Hypothalamic Stem Cells Control Aging in Mice – Sci-News.com

In a study in mice, a research team at Albert Einstein College of Medicine has found that stem cells in the hypothalamus, a region of the brain that controls an immense number of bodily functions, govern how fast aging occurs in the body.

Electron microscopic images (false color) of hypothalamic neural stem/progenitor cells. Right high magnification of the outlined area on the left; arrows indicate the presence of multivescular bodies. Image credit: Zhang et al, doi: 10.1038/nature23282.

The hypothalamus, a deep brain region just in front of the brainstem, regulates arousal, sleep, hunger, body temperature, and other fundamental behaviors. It strictly controls the pituitary gland that in turn is responsible for the secretion of different hormones.

In a recent study, Professor Dongsheng Cai and his colleagues made the surprising finding that the hypothalamus also regulates aging throughout the body.

Now, the team has pinpointed the cells in the hypothalamus that control aging: a tiny population of adult neural stem cells, which were known to be responsible for forming new brain neurons.

Our research shows that the number of hypothalamic neural stem cells naturally declines over the life of the animal, and this decline accelerates aging, Professor Cai said.

But we also found that the effects of this loss are not irreversible. By replenishing these stem cells or the molecules they produce, its possible to slow and even reverse various aspects of aging throughout the body.

In studying whether stem cells in the hypothalamus held the key to aging, Professor Cai and co-authors first looked at the fate of those cells as healthy mice got older.

The number of hypothalamic stem cells began to diminish when the animals reached about 10 months, which is several months before the usual signs of aging start appearing.

By old age about two years of age in mice most of those cells were gone, Professor Cai noted.

The team next wanted to learn whether this progressive loss of stem cells was actually causing aging and was not just associated with it.

So the authors observed what happened when they selectively disrupted the hypothalamic stem cells in middle-aged mice.

This disruption greatly accelerated aging compared with control mice, and those animals with disrupted stem cells died earlier than normal, Professor Cai said.

Could adding stem cells to the hypothalamus counteract aging?

To answer that question, the scientists injected hypothalamic stem cells into the brains of middle-aged mice whose stem cells had been destroyed as well as into the brains of normal old mice.

In both groups of animals, the treatment slowed or reversed various measures of aging.

The team found that the hypothalamic stem cells appear to exert their anti-aging effects by releasing molecules called microRNAs.

They are not involved in protein synthesis but instead play key roles in regulating gene expression.
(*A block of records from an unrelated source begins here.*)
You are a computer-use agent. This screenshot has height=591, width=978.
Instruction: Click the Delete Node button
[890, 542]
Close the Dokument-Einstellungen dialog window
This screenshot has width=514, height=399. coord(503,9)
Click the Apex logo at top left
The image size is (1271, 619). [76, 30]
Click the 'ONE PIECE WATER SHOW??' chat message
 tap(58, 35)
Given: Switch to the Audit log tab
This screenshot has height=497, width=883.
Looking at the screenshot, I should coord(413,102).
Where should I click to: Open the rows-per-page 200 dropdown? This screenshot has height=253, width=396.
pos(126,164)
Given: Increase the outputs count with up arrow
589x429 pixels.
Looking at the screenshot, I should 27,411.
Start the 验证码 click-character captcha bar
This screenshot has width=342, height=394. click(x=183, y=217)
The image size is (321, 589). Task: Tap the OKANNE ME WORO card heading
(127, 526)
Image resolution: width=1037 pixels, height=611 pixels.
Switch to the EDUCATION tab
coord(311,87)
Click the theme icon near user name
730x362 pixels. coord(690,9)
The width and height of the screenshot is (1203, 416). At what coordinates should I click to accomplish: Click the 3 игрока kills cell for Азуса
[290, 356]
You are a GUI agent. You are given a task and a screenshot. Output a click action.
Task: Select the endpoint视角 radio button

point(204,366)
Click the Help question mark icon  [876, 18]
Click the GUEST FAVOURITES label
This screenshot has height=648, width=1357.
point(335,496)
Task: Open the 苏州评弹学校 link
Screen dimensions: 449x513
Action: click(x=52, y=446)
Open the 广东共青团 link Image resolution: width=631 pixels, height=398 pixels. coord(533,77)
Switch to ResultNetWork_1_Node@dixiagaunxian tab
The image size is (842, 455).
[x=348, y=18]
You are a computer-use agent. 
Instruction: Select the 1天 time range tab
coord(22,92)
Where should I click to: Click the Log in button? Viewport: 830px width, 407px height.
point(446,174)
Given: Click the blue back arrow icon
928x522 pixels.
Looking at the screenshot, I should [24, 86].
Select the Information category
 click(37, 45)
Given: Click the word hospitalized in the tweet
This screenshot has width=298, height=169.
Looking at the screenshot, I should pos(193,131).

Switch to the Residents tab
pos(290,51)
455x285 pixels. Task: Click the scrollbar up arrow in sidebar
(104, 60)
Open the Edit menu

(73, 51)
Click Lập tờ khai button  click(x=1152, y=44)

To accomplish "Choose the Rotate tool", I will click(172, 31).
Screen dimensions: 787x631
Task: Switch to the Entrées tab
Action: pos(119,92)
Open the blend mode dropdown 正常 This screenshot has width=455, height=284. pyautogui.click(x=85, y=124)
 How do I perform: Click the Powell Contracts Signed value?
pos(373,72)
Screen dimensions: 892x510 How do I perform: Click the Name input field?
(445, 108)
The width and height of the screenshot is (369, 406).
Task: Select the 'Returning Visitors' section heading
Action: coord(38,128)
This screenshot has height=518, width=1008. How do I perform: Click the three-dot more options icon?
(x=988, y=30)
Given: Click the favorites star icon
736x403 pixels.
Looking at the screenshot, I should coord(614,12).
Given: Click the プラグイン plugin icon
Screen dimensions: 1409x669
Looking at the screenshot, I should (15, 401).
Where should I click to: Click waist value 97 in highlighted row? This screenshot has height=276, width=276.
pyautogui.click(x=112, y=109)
microRNAs are packaged inside tiny particles called exosomes, which hypothalamic stem cells release into the cerebrospinal fluid of mice.

Professor Cai and colleagues extracted microRNA-containing exosomes from hypothalamic stem cells and injected them into the cerebrospinal fluid of two groups of mice: middle-aged mice whose hypothalamic stem cells had been destroyed and normal middle-aged mice.

This treatment significantly slowed aging in both groups of animals as measured by tissue analysis and behavioral testing that involved assessing changes in the animals muscle endurance, coordination, social behavior and cognitive ability.

Details of the research were published online July 26 in the journal Nature.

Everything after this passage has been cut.